Devletin patronlar lehine örgütlendiğini söyleyen Hatice Çorak, katliamın patronların kar hırsı yüzünden gerçekleştiğini ifade etti. Kadınların çalıştığı sektörlerde düşük ücret ve yetersiz önlemlerin olağanlaştığını belirten Hatice Çorak, "Yangın çıkışlarının kapalı olduğu, denetimlerin kâğıt üzerinde yapıldığı her işyeri bir sonraki cinayet mahallidir. Ve bu katliam ‘aile ile iş yaşamının uyumu’ gibi söylemlerle meşrulaştırılan güvencesizliğin en ağır sonucudur. Aile ile iş yaşamının uyumu dedikleri şey, ya açlık sınırında, taciz, hakaret ve mobbing altında güvencesiz çalışma ya da evde ve iş yerinde bir cinayete kurban gitme ihtimalidir. Bu sistem, kadınlara sadece iki seçenek bırakmaktadır: Ya yoksulluk ya da ölüm” dedi.

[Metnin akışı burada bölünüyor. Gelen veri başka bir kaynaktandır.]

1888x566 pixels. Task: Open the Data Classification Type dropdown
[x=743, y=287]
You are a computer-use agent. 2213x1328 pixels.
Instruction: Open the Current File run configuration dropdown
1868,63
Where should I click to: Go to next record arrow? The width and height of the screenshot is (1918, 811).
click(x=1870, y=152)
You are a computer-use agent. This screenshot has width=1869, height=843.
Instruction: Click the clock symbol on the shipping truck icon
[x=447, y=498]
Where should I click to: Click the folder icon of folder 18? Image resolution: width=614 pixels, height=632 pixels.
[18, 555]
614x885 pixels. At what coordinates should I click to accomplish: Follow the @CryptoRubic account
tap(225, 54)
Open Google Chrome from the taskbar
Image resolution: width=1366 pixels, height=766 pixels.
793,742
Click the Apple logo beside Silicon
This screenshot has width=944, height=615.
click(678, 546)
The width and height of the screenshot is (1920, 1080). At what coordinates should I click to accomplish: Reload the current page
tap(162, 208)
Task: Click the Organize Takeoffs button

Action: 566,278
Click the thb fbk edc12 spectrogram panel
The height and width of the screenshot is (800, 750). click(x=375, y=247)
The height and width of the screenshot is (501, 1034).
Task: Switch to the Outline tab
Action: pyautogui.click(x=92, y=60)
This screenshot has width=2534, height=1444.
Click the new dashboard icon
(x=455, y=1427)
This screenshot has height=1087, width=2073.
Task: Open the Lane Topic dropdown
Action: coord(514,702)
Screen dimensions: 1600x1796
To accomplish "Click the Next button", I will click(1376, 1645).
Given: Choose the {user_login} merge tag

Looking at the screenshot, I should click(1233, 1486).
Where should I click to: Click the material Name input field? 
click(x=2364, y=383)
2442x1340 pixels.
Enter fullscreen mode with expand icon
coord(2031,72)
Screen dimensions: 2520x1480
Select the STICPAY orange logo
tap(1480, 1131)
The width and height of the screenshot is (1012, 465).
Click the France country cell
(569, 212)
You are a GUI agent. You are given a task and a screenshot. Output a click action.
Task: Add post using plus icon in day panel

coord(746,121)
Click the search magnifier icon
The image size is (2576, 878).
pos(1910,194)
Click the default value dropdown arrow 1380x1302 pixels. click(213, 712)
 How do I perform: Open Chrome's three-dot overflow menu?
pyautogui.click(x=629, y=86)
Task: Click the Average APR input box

'AÇIKLAMALAR SORUMLULARI GİZLİYOR'
Politik ve sistematik bir tercih olarak yaşanan bu katliamın ilk olmadığını vurgulayan Hatice Çorak, daha sonra İşçi Sağlığı ve İş Güvenliği Meclisi (İSİG) verilerinden çalışan ve iş yerlerinde yaşamlarını yitiren çocukları hatırlatarak "Çocuklar doğrudan MEB’in kurguladığı MESEM’ler eliyle ‘staj’ adı altında sermayenin kar hırsına feda ediliyor. Bu tablo, yoksulluğun ve sermaye düzeninin çocukları nasıl sistemli biçimde ölüme sürdüğünün kanıtıdır. Yoksulluk politikalarıyla aileleri çaresiz bırakan, sosyal destekleri sadakaya indirgeyen iktidar; çocukları fabrikalara, depolara, tarlalara sürmektedir. Devlet, patronlara ucuz çocuk emeği sağlar, sonra da ‘kaza’ der geçer. Her iş cinayetinden sonra Cumhurbaşkanı ve bakanlıklar yine ‘soruşturma başlattık’ açıklamalarıyla öfkeyi bastırmaya çalışıyor. Emeği görünmez kılınan kadınlar, güvencesiz ve denetimsiz işlerde en ağır bedeli ödüyor. Dilovası’nda yitirdiğimiz altı kadın ve çocuk, bu ülkenin dört bir yanında çalışan milyonlarca kadının ve çocuğun ortak kaderini hatırlatıyor: Bu düzen, emeğimizi sömürürken çocukların yaşamını da çalıyor" şeklinde konuştu.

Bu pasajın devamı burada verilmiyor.